Il tutto nonostante il caos che si è venuto a creare negli ultimi minuti di gioco, dall’assegnazione del calcio di rigore in favore dell’Inter in poi. Anzi, secondo Rocchi la condotta di Massa è stata opportuna prima e dopo la sfida, quando sono volati i cartellini nei confronti di Lukaku (doppio giallo e conseguente espulsione), Handanovic e Cuadrado (questi ultimi sono arrivati alle mani: sanzione inevitabile) in un finale non proprio esemplare.
Oltre ai gialli mostrati durante la gara, tutti corretti secondo Rocchi (come il rigore dato in tempo reale), la situazione che ha ovviamente destato più clamore è stata quella inerente al post-rigore dell’1-1 calciato da Lukaku. L’esultanza del belga è riconosciuta, è quella già vista in Nazionale (ad esempio negli ultimi match del Belgio durante la pausa).

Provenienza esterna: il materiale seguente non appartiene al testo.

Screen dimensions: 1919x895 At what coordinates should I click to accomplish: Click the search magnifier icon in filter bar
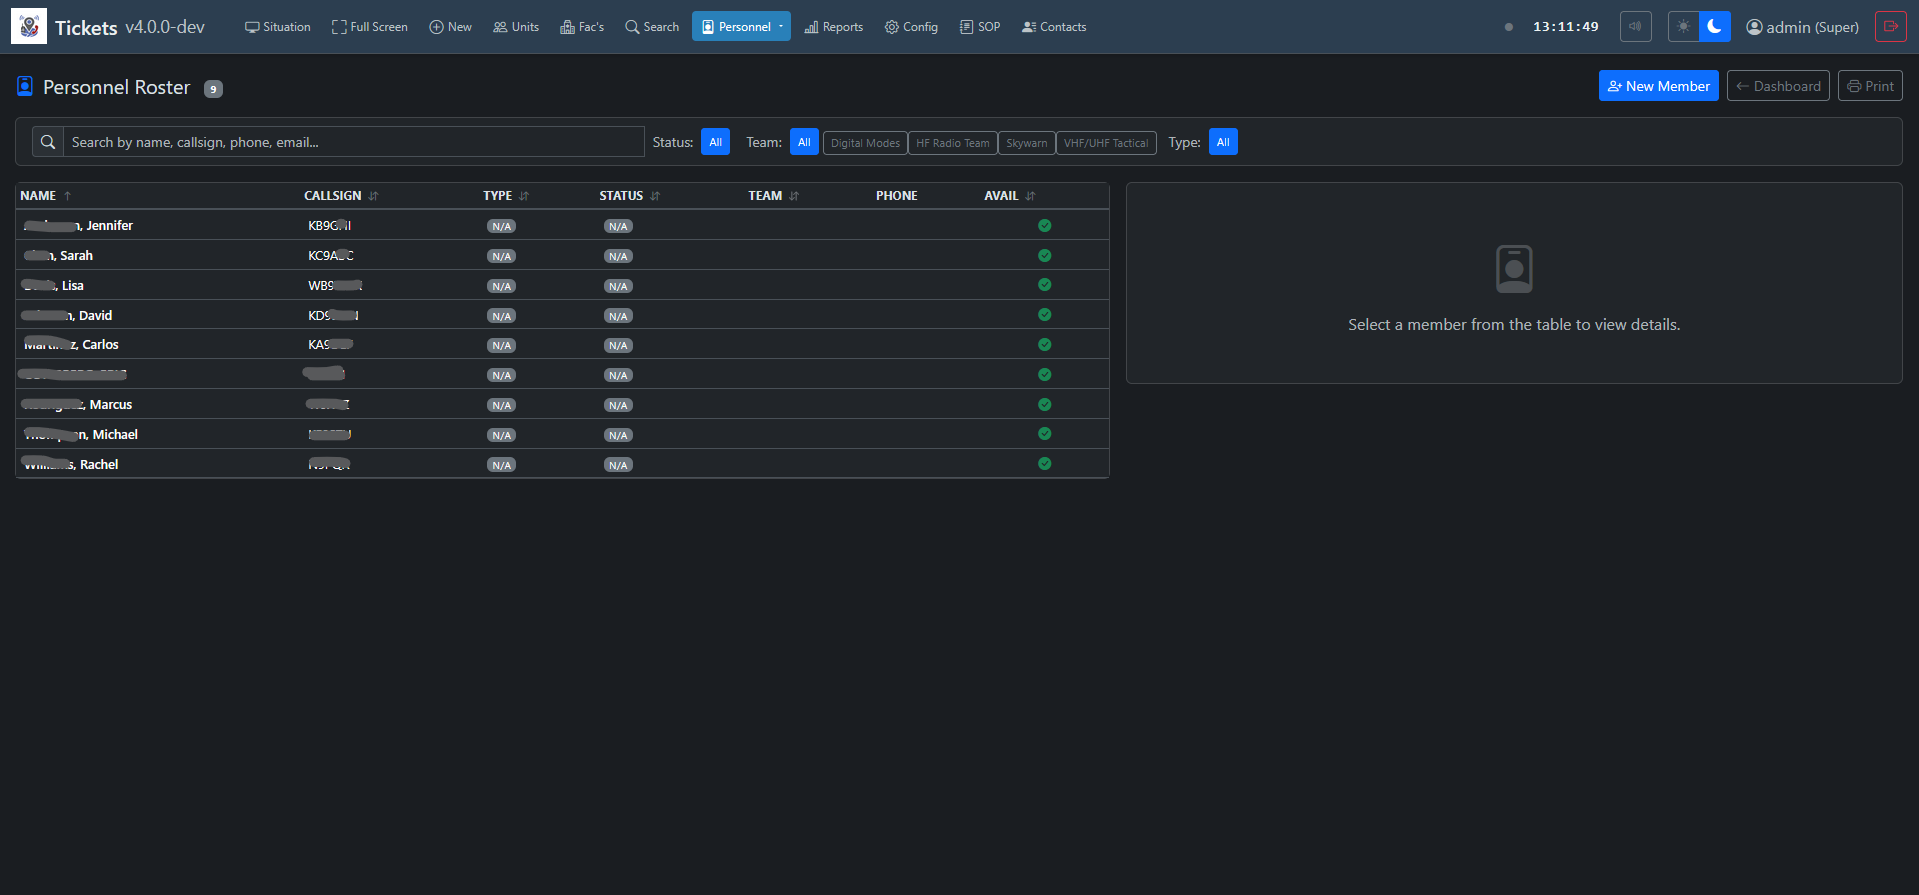48,142
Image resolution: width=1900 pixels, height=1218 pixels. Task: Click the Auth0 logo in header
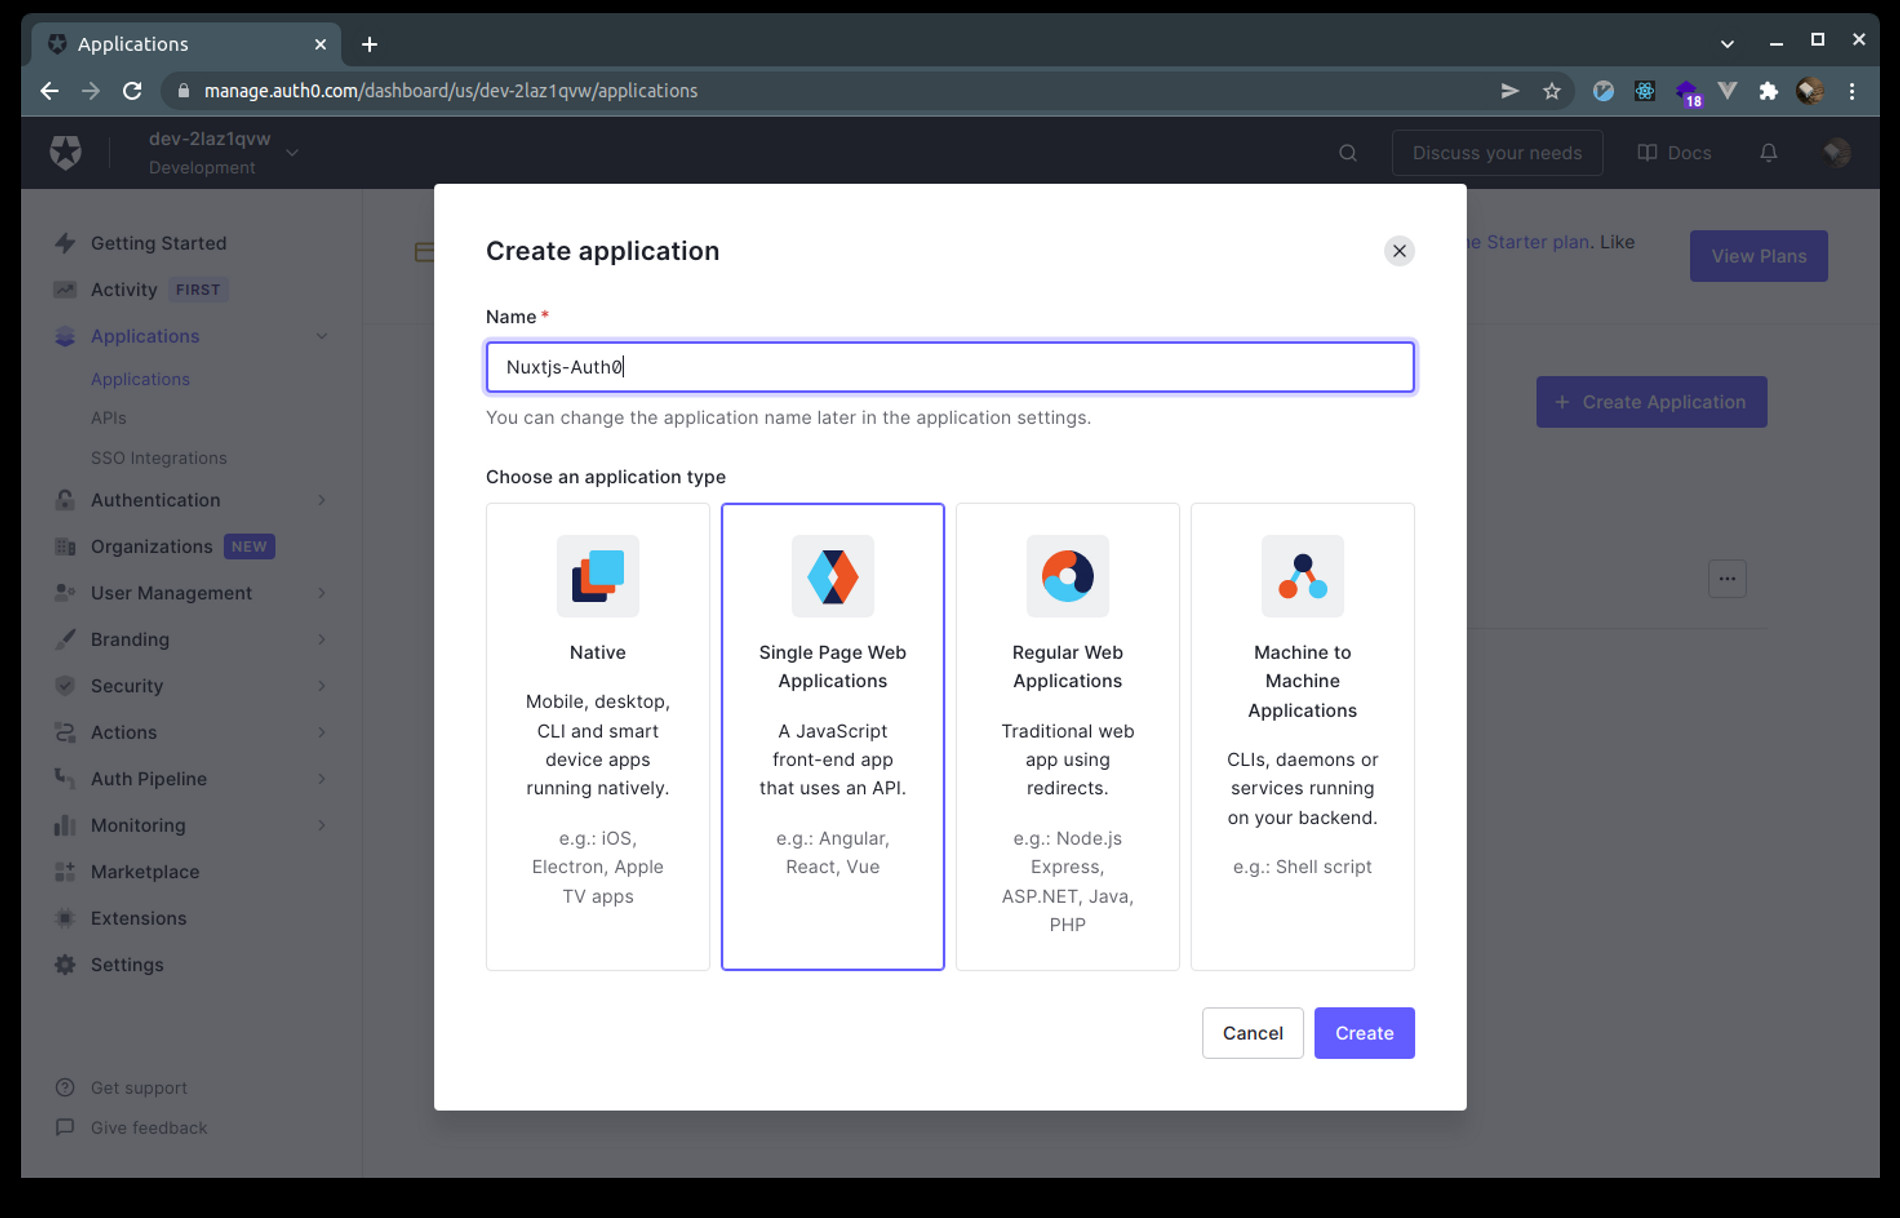point(66,153)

Però è stata accompagnata da un labiale del giocatore (“Muti, muti”) che il regolamento legge come azione provocatoria: ma è stata azione o reazione? Probabilmente più la seconda della prima. Se però Massa, sul campo, avesse avvertito cori a sfondo razzista da parte del pubblico, o se Lukaku li avesse “denunciati”, avrebbe dovuto sospendere momentaneamente la gara. Il tutto, in quegli istanti o prima, non sarebbe stato avvertito.